In the data, rewrite the lines from the one containing "Where should I click to: Click the Serum_x64" through the one containing "point(699,287)", inclusive, substituting "Which spot should I click to" for every "Where should I click to" and changing nothing else. Give only those lines, and omit the pictures.

■ Given data ■
"""

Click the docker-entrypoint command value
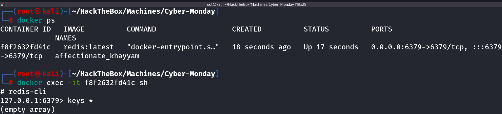 [173, 47]
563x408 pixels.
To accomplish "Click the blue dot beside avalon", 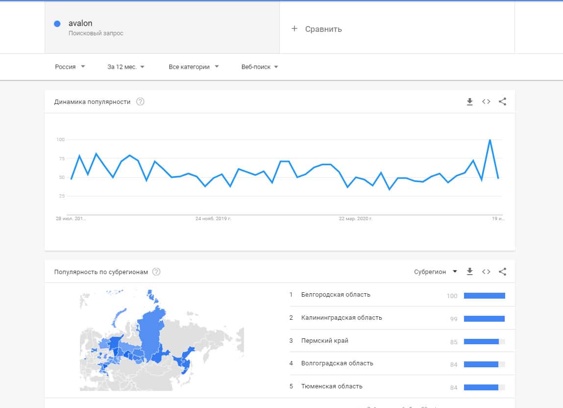I will pyautogui.click(x=57, y=24).
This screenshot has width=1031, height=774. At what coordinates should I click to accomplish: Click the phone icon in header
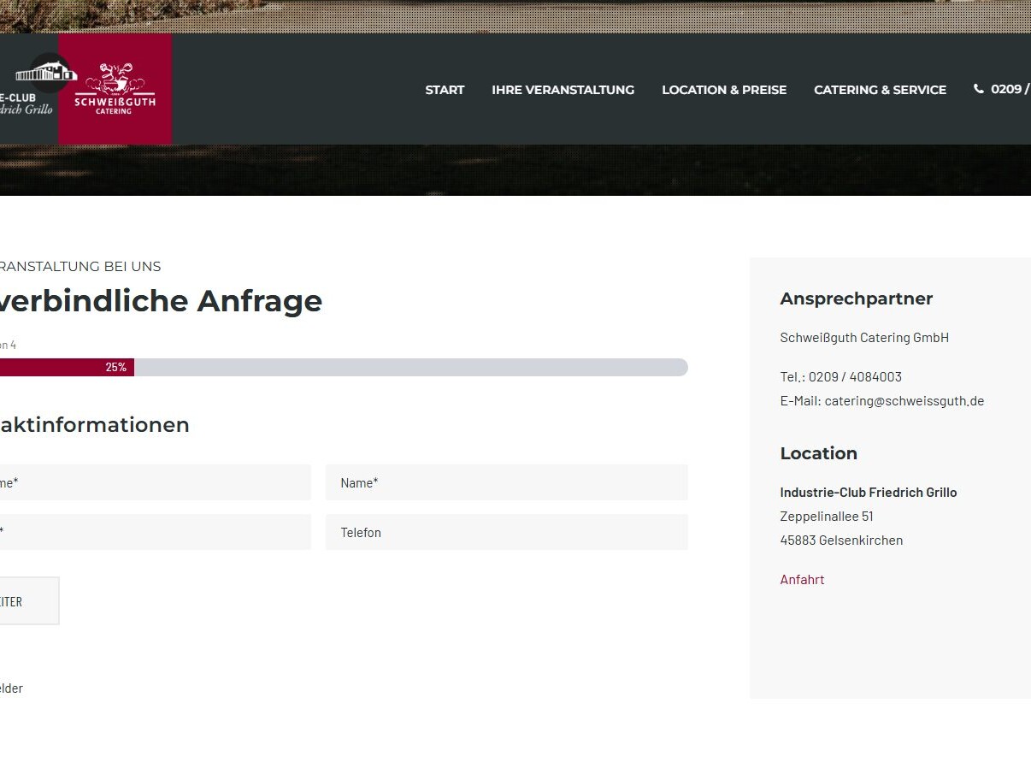coord(978,89)
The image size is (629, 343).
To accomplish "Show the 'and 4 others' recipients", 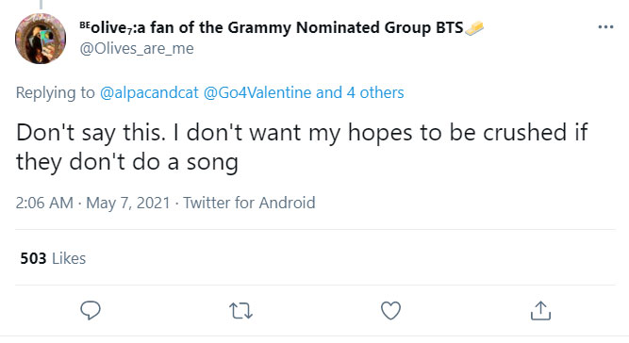I will point(360,92).
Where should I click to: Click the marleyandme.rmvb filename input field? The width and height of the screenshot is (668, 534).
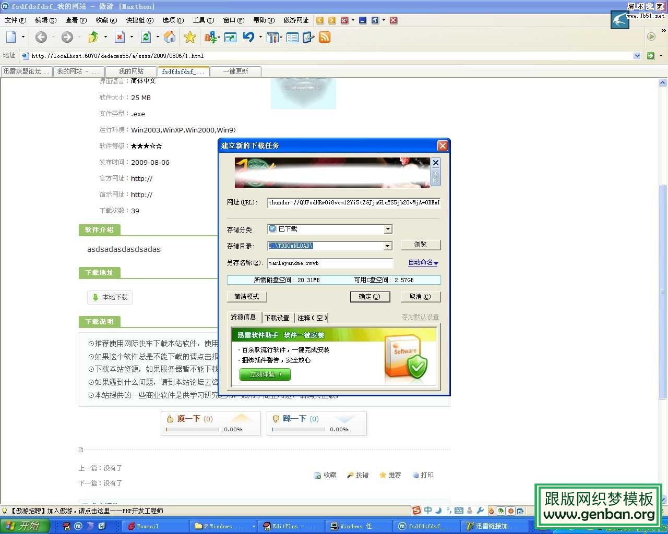(330, 263)
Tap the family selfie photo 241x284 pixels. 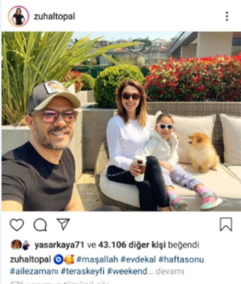[121, 121]
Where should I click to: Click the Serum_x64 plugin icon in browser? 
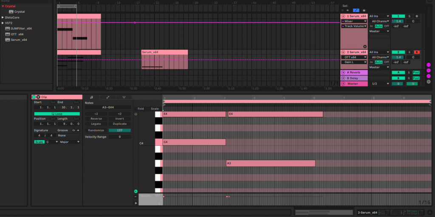[8, 40]
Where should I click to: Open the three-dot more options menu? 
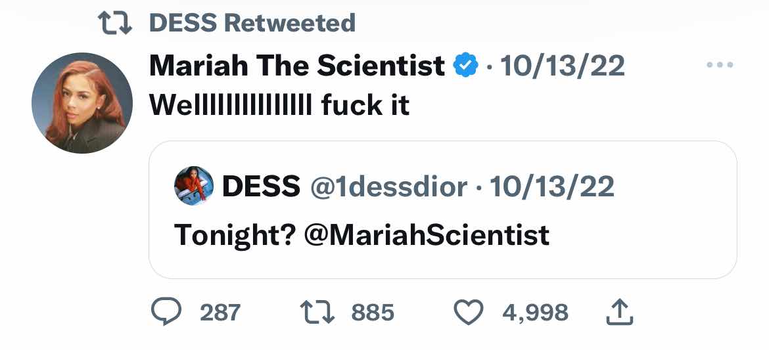(x=719, y=66)
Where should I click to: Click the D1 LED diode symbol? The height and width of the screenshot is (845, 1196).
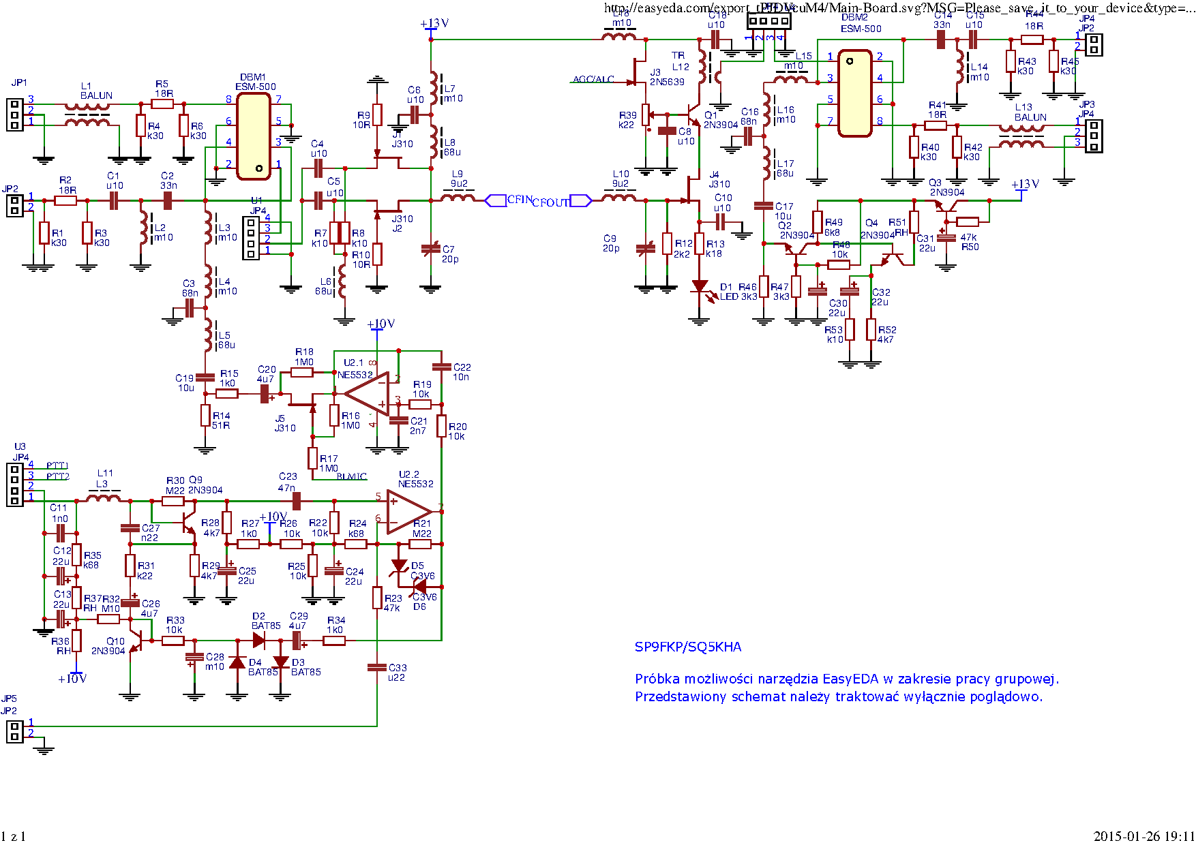point(699,287)
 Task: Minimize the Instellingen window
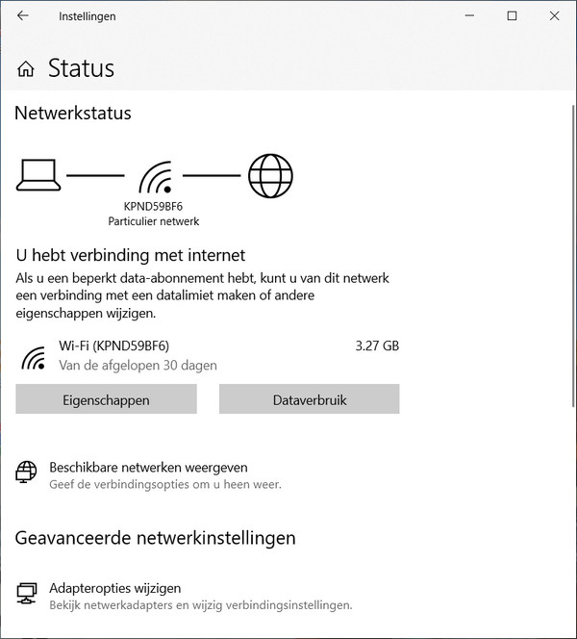(468, 16)
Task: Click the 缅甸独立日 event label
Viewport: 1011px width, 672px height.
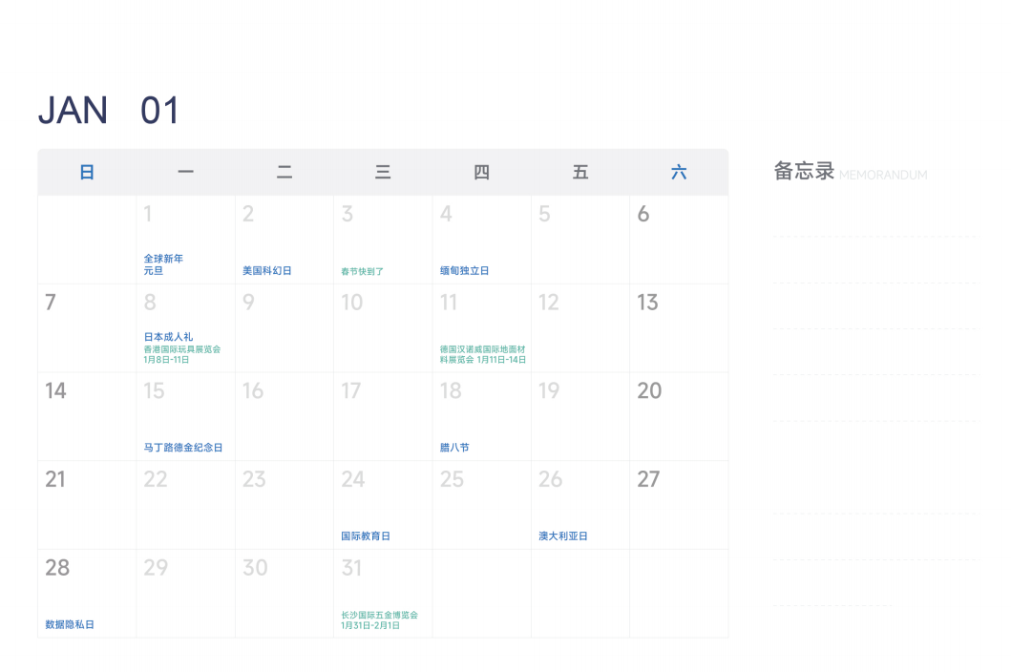Action: click(x=465, y=271)
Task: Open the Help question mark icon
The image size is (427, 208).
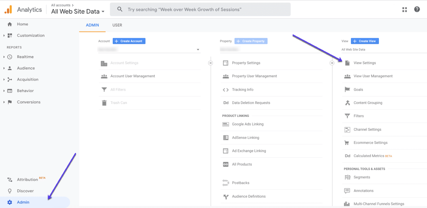Action: coord(417,9)
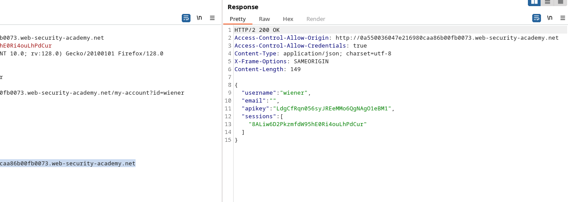Open the Response panel hamburger menu
Screen dimensions: 568x202
pos(563,18)
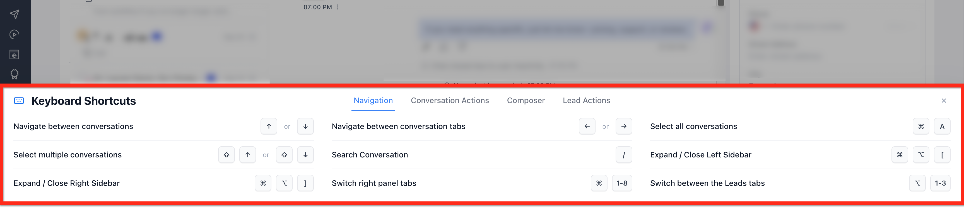Switch to the Navigation tab
Viewport: 964px width, 219px height.
(373, 101)
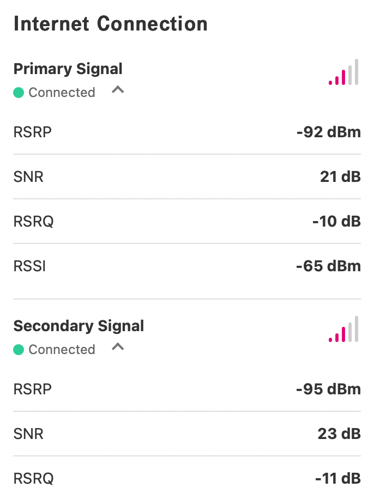The height and width of the screenshot is (500, 374).
Task: Click the secondary RSRP -95 dBm value
Action: [x=329, y=389]
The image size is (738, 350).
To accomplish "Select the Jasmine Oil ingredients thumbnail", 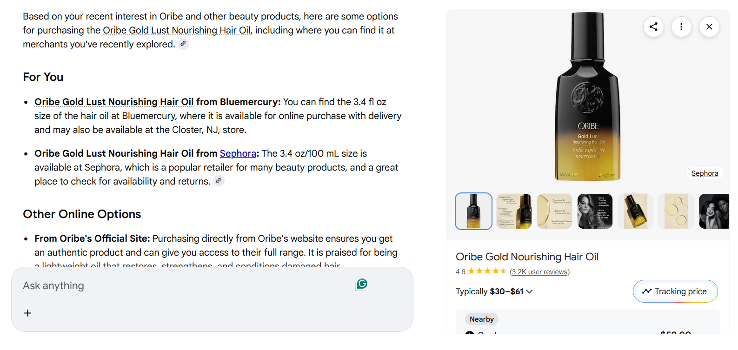I will click(554, 211).
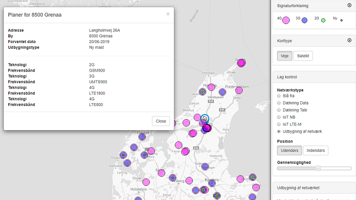
Task: Click the Close button in the dialog
Action: point(161,121)
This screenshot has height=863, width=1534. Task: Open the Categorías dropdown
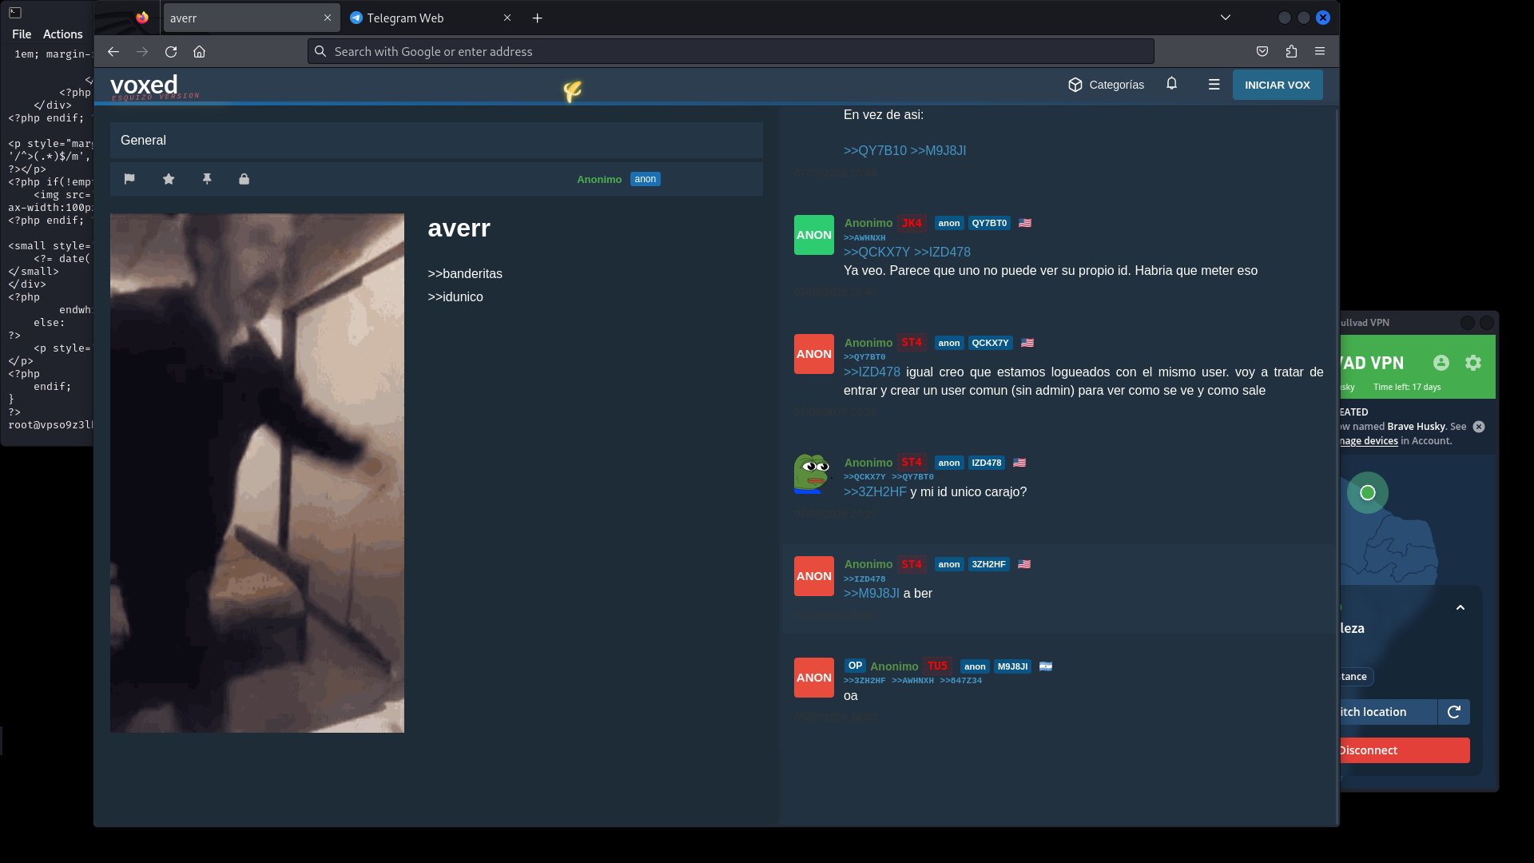[1106, 85]
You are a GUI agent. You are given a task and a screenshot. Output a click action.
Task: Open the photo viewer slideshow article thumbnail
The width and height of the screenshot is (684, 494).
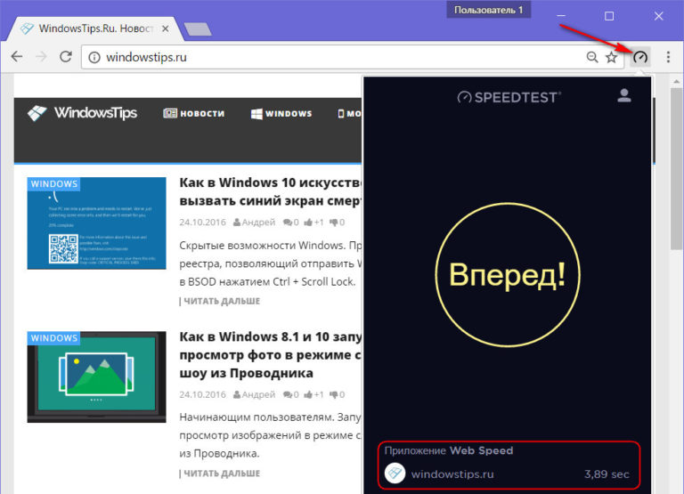click(96, 377)
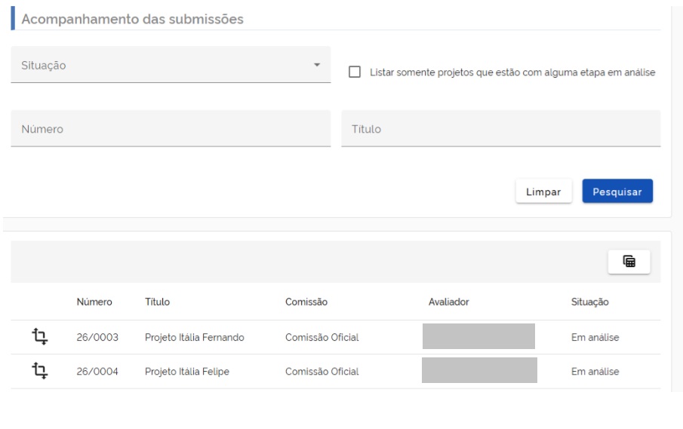Click the Título column header
This screenshot has width=683, height=429.
(157, 302)
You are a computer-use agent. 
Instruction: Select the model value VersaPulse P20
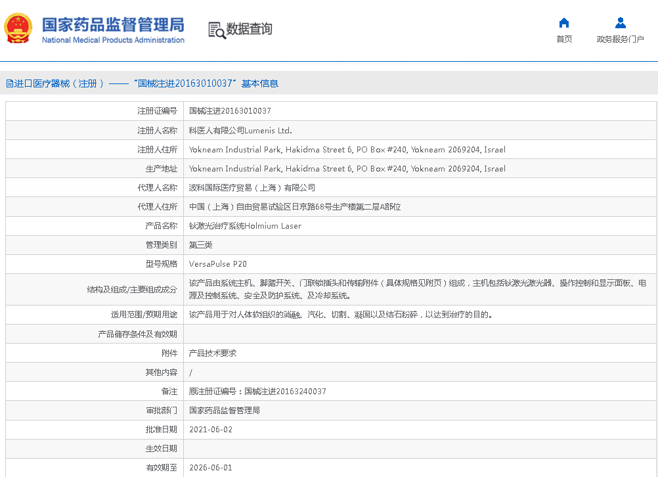tap(218, 263)
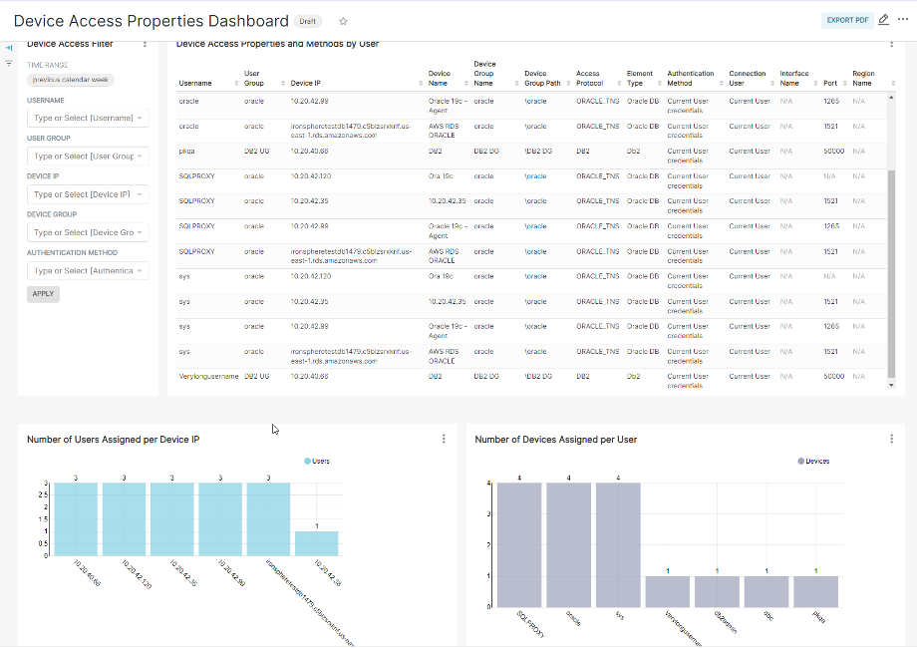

"""

■ Written answer ■
Which spot should I click to: Click the Serum_x64 plugin icon in browser? 
[8, 40]
Which spot should I click to: Open the three-dot more options menu? 
(x=719, y=66)
Which spot should I click to: Click the D1 LED diode symbol? The height and width of the screenshot is (845, 1196).
point(699,287)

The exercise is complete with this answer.